Election workers were dressed in personal protective equipment (PPE) and scanned the temperature of every voter at the entrance of polling stations. Voters in queues stood at safe distances apart.
However, voters described the process as smooth.
One the of the voters, Ms Julia Chan, 37, said the entire process took 20 minutes despite the safety protocols, which was much faster compared to the 90 minutes it took her in the 2018 elections.
Another voter, Mr Phang Yuk Yin, said that many voters had turned up in the morning despite Covid-19 concerns.
“It is a very efficient process by the EC. End of the day, as Sabahans, this is our state and this is our responsibility,” Mr Phang, 51, told The Straits Times.
Sabah incumbent Chief Minister Shafie Apdal, who voted at his state constituency Senallang on Saturday morning, also said that the voter turnout could be lower due to concerns over the virus.
There 730 active cases in the east coast of Sabah alone, all of them discovered this month. The state alone recorded three-digit daily infections twice this week.
Polling officially ends at 5pm. However, polling stations in remote areas with fewer voters are expected to close as early as 2pm.
The EC said it aims to have the full results by 10pm, but said that it is largely dependent on the returning officers at polling stations, some of which are in remote areas.
The vast interiors of Sabah, with no immediate road access, means some ballot papers are being transported via helicopter.
In the last Sabah state elections, conducted concurrently with the 2018 national elections, the results were announced only at 5am, after a 77 per cent turnout.
ST previously reported that thousands of Sabah voters who are working or studying in Peninsular Malaysia are expected to miss the state elections, unable to afford the flight tickets, coupled with concerns of the virus’ spread.
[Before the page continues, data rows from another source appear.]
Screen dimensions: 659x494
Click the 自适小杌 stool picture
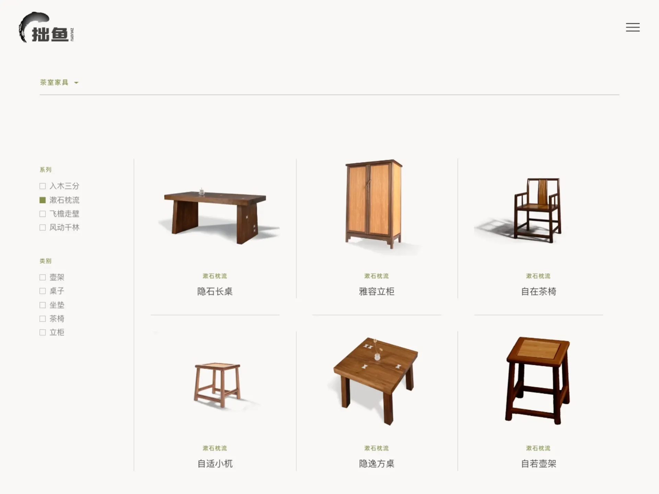point(218,385)
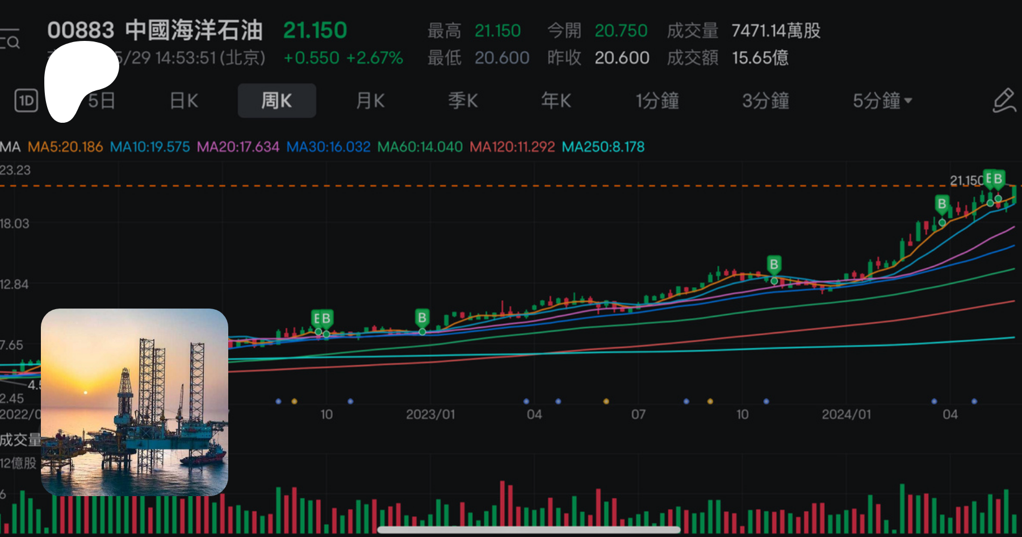Tap the B marker near April 2024
The image size is (1022, 537).
(x=941, y=204)

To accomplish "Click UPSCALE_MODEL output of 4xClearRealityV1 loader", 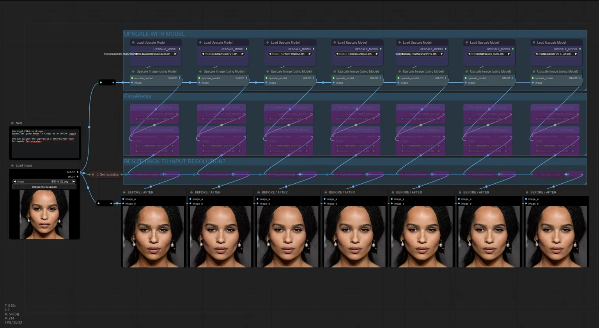I will (x=246, y=49).
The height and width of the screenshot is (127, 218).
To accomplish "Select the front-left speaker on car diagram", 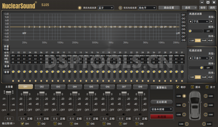I will coord(184,96).
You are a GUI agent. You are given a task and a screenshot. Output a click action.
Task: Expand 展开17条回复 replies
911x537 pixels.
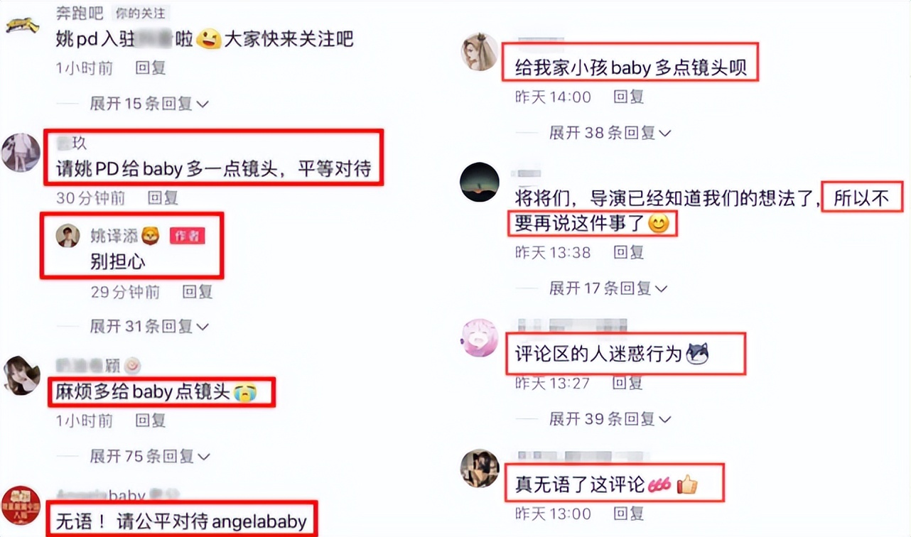pyautogui.click(x=608, y=288)
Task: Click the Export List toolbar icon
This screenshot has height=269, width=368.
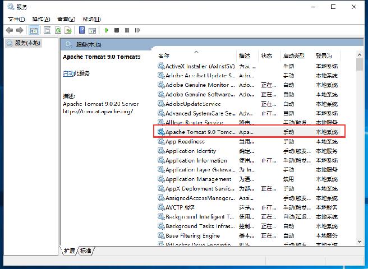Action: pyautogui.click(x=68, y=30)
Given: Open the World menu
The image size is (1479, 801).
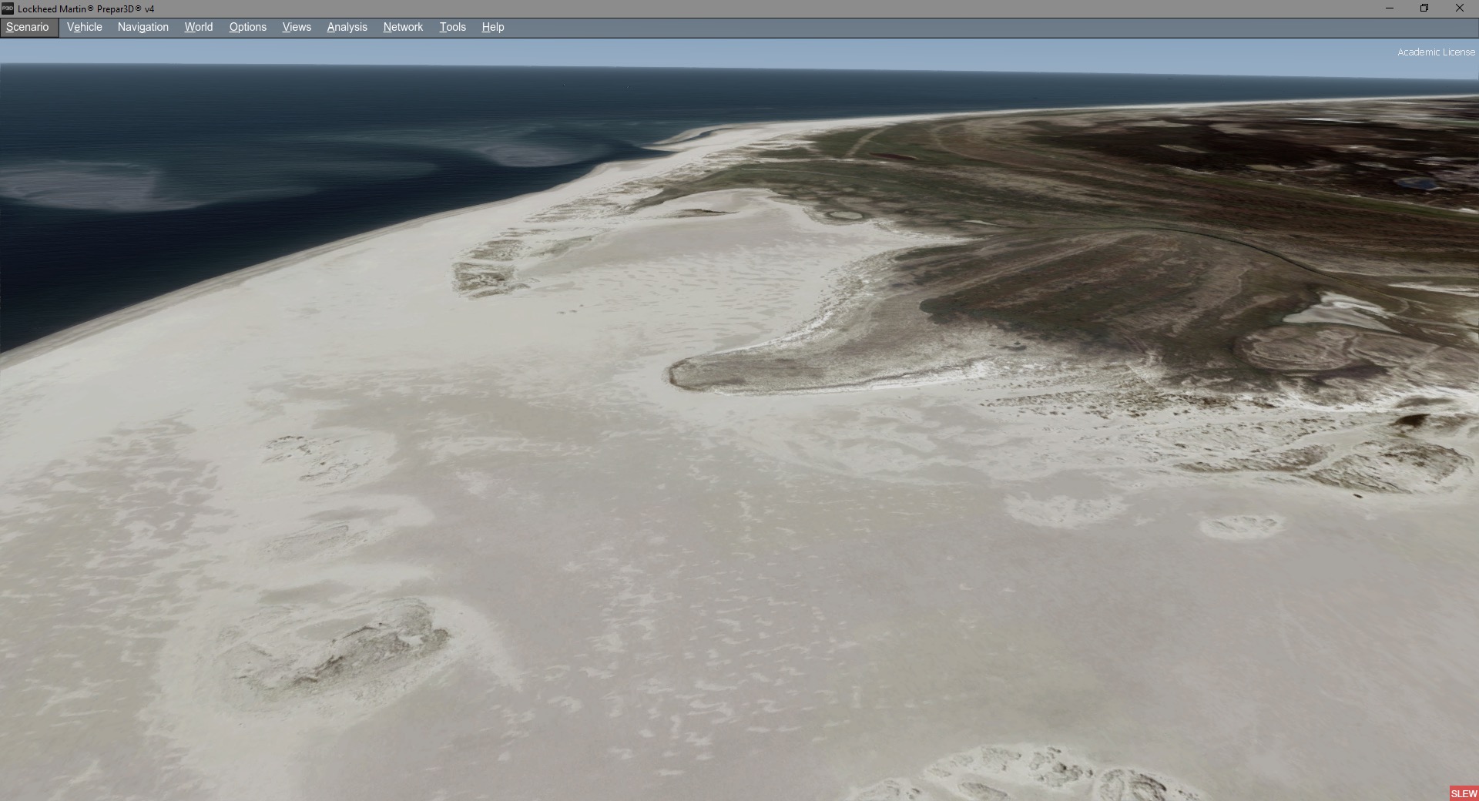Looking at the screenshot, I should (x=199, y=27).
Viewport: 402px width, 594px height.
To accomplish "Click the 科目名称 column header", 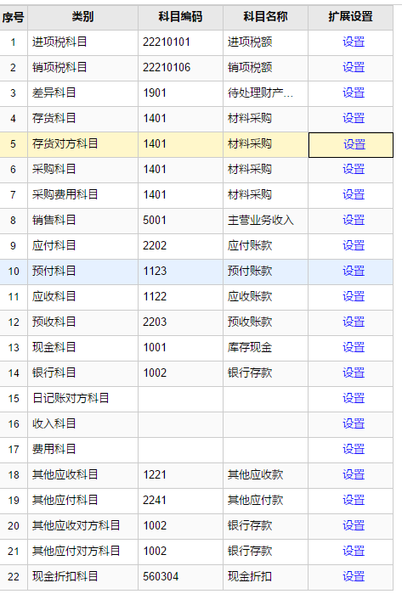I will tap(265, 17).
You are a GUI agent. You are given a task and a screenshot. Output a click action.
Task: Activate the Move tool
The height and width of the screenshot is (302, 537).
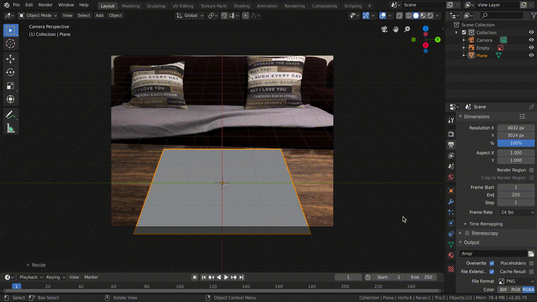pos(10,59)
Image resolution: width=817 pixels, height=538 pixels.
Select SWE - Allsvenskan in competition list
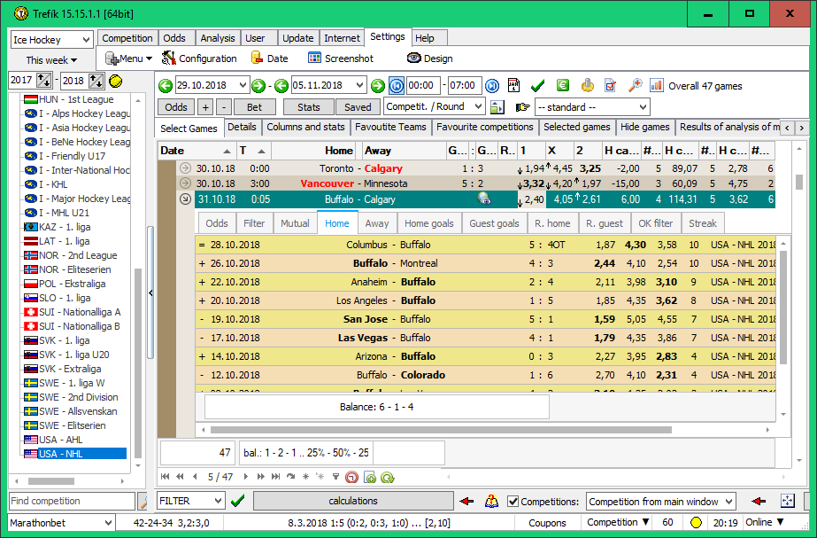coord(71,411)
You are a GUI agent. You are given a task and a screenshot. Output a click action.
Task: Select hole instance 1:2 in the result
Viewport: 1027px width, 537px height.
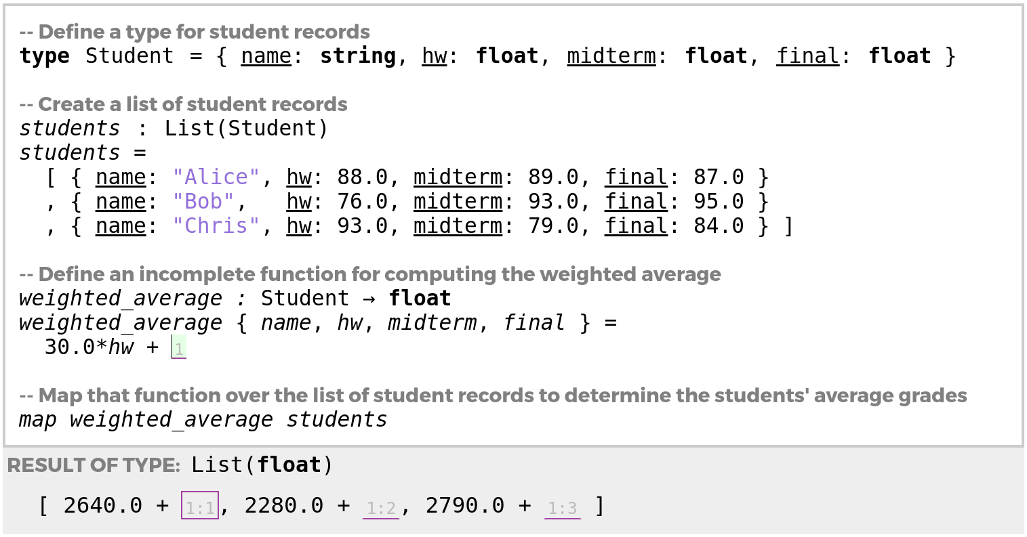coord(381,508)
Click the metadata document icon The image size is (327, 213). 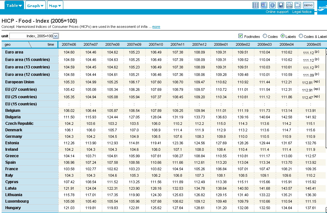click(264, 5)
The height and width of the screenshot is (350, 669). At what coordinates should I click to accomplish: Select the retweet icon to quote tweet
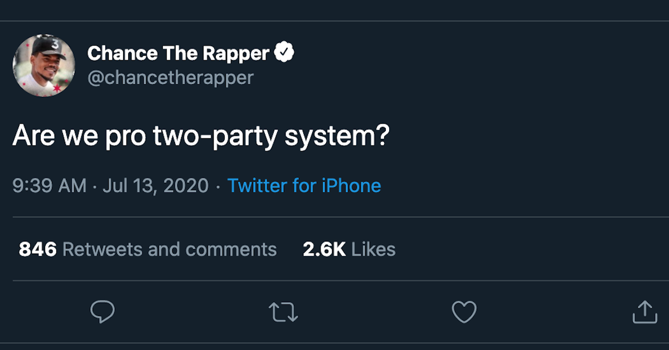pyautogui.click(x=283, y=313)
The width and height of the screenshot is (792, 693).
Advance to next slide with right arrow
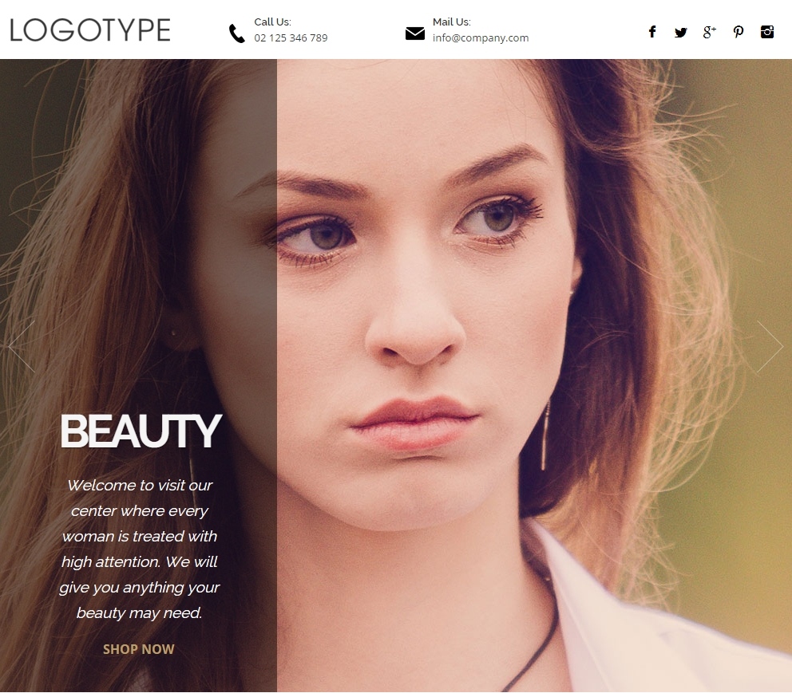pos(770,346)
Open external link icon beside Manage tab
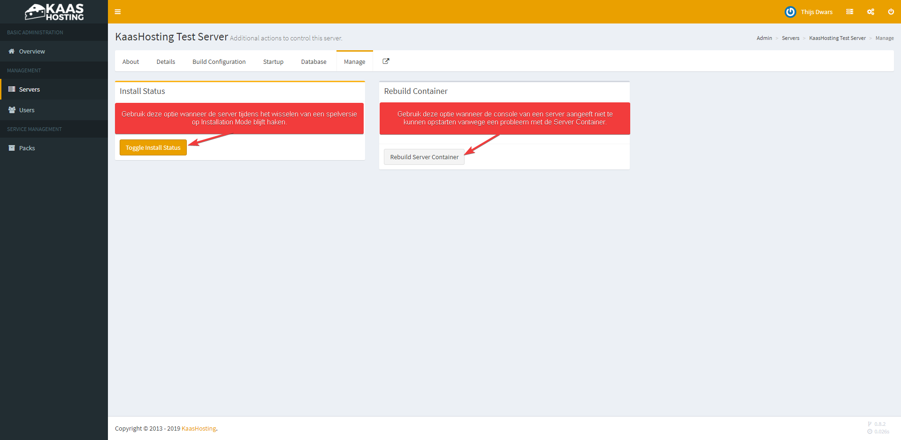The image size is (901, 440). click(386, 62)
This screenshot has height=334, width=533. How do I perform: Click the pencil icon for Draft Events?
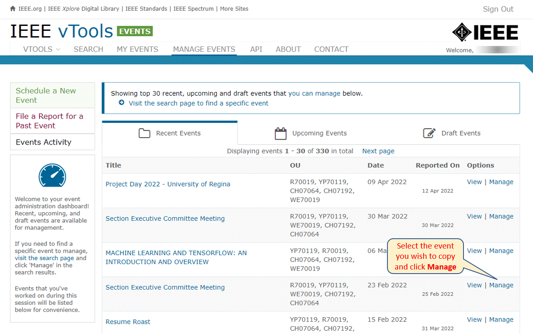pos(429,133)
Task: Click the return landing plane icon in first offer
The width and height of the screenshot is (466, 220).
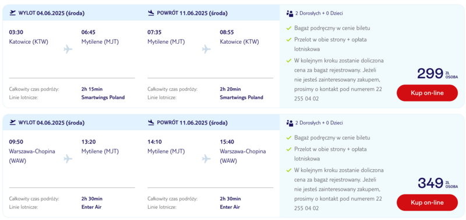Action: tap(151, 13)
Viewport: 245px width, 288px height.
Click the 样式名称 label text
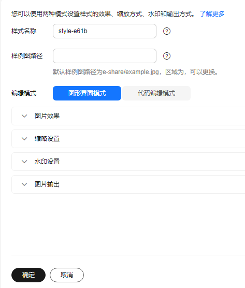pos(24,31)
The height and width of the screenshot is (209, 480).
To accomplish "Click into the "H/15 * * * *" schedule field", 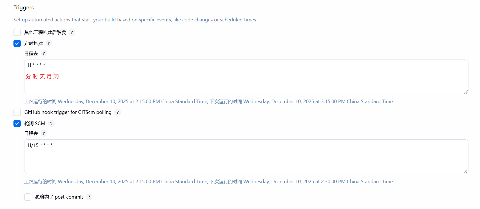I will [x=246, y=157].
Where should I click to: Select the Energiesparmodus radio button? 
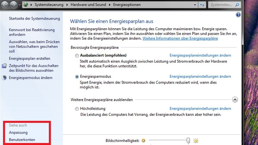[x=77, y=77]
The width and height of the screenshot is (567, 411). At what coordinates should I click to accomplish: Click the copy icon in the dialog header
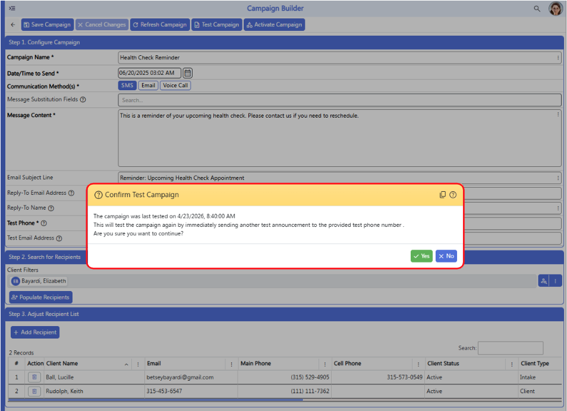(443, 195)
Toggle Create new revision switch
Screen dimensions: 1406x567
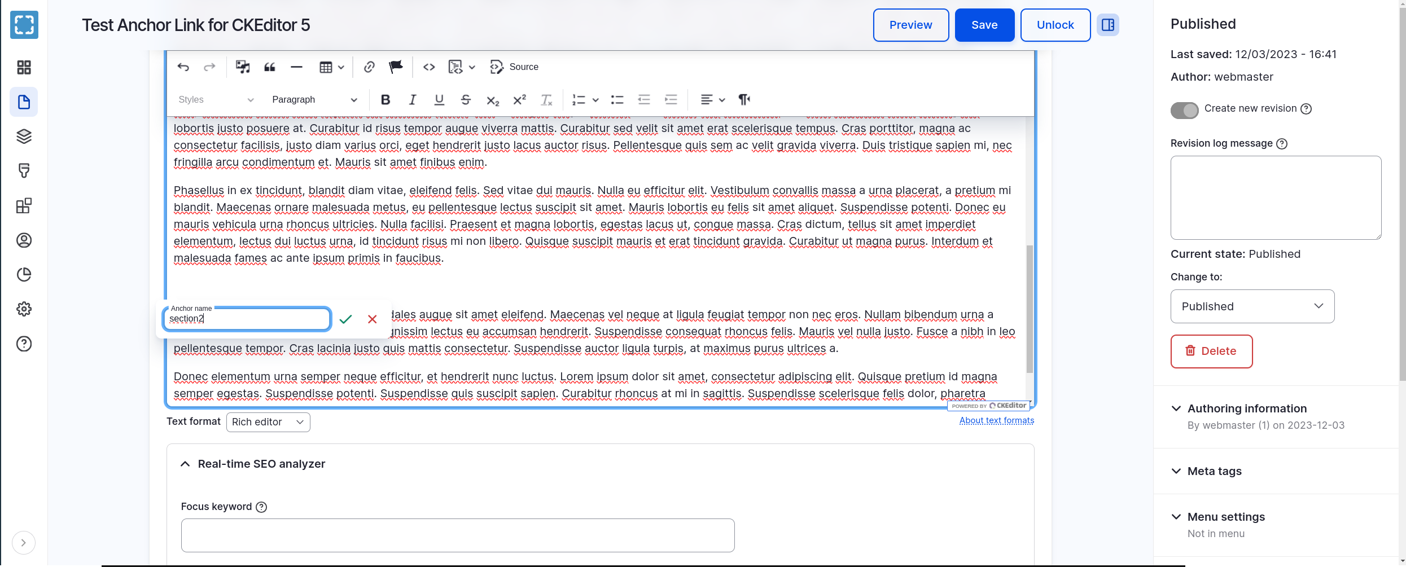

The state election comes just days after opposition leader Anwar Ibrahim launched a bid to topple Prime Minister Muhyiddin Yassin’s administration, claiming he had mustered enough support from MPs to take over.
A victory in Sabah for Mr Muhyiddin’s coalition would be crucial for the premier to keep hold of his allies and protect his wafer-thin Parliament majority, which appears uncertain at this point.